Les portes de celle-ci, complètement brisées, laissaient un libre passage aux eaux, qui la traversaient avec de lugubres bouillonnemens. Sur l’esplanade qui la séparait de la maison enflammée, se tenaient Konan le fusil sous l’aisselle, Guy-d’hu la hache à la main, et Laouik occupé à lancer dans le canal les derniers débris.

À cette vue, le bossu et Nicole s’arrêtèrent comme foudroyés ; mais Hoarne s’élança en avant. Déchiré par les ajoncs qu’il venait de traverser, la tête nue, pâle de désespoir et de colère, il tomba pour ainsi dire au milieu de l’espace qu’éclairait l’incendie, et sembla compléter cette scène terrible.

Au cri qu’il jeta, Guivarch s’était retourné ; il tressaillit en le reconnaissant et recula de deux pas.

— Malheur ! dit-il, l’homme de l’écluse n’était pas chez lui.

— Scélérat ! répliqua Hoarne, tu croyais donc m’avoir brûlé avec mon logis ?

Il avait fait un mouvement vers Konan ; celui-ci souleva son fusil.

— N’approche pas, dit-il d’un accent farouche.

— Bas cette arme, vagabond ! cria l’éclusier.

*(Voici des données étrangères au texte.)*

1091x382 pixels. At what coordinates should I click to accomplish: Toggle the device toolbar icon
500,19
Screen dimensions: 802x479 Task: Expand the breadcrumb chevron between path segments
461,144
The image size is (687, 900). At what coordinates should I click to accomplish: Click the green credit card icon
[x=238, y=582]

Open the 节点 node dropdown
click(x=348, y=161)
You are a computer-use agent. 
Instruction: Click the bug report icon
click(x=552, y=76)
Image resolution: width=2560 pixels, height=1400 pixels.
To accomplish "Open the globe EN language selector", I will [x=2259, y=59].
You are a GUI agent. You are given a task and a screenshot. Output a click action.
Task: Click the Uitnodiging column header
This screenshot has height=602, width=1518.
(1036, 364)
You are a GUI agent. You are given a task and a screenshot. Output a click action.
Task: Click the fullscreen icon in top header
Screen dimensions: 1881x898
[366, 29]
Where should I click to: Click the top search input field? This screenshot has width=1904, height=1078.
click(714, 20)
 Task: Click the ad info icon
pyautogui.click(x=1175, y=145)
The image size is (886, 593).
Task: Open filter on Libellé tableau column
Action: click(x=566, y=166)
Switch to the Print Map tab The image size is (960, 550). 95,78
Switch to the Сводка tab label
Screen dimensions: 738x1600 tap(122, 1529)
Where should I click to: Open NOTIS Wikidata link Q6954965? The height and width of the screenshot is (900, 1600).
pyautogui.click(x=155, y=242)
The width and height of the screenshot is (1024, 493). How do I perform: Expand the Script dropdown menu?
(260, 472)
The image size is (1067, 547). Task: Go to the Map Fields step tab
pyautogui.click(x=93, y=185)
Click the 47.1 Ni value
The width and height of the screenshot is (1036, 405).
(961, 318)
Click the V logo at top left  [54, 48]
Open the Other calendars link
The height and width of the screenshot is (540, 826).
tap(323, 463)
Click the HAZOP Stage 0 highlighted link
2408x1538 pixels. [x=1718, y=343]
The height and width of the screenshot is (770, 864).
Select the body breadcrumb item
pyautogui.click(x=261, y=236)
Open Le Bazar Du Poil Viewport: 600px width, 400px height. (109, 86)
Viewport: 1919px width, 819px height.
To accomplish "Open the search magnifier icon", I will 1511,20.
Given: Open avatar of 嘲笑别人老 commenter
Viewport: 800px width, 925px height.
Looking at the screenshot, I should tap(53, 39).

Guivarch ne répondit rien, mais la batterie craqua sous ses doigts. Nicole, qui venait d’arriver, courut à son père et voulut l’entraîner en arrière ; Hoarne exaspéré résista.

— Non, s’écria-t-il en se débattant, il ne sera pas dit qu’un gueux de la montagne aura impunément brûlé mon toit et saccagé l’écluse remise à ma garde ; j’ai déjà dépensé trop de patience avec cette portée de loups, il faut que j’en finisse.

— Viens donc, si tu l’oses, répondit Guivarch en ôtant son chapeau de paille à larges bords et le jetant entre lui et l’éclusier ; voilà que je t’aborne : fais seulement un pas de trop, et tout sera dit !

À cette forme antique de défi conservée dans nos campagnes, et qui, comme le gant jeté du moyen-âge, semble mettre en demeure le courage de celui auquel on l’adresse, Hoarne se retourna, et, échappant aux mains de la jeune fille, se précipita sur Konan le bâton levé ; mais au moment même où son pied heurta le chapeau, un éclair brilla suivi d’une détonation. Il s’arrêta court, étendit les bras et se laissa tomber avec un gémissement. Le coup de fusil l’avait atteint au côté. Nicole éperdue s’élança vers lui.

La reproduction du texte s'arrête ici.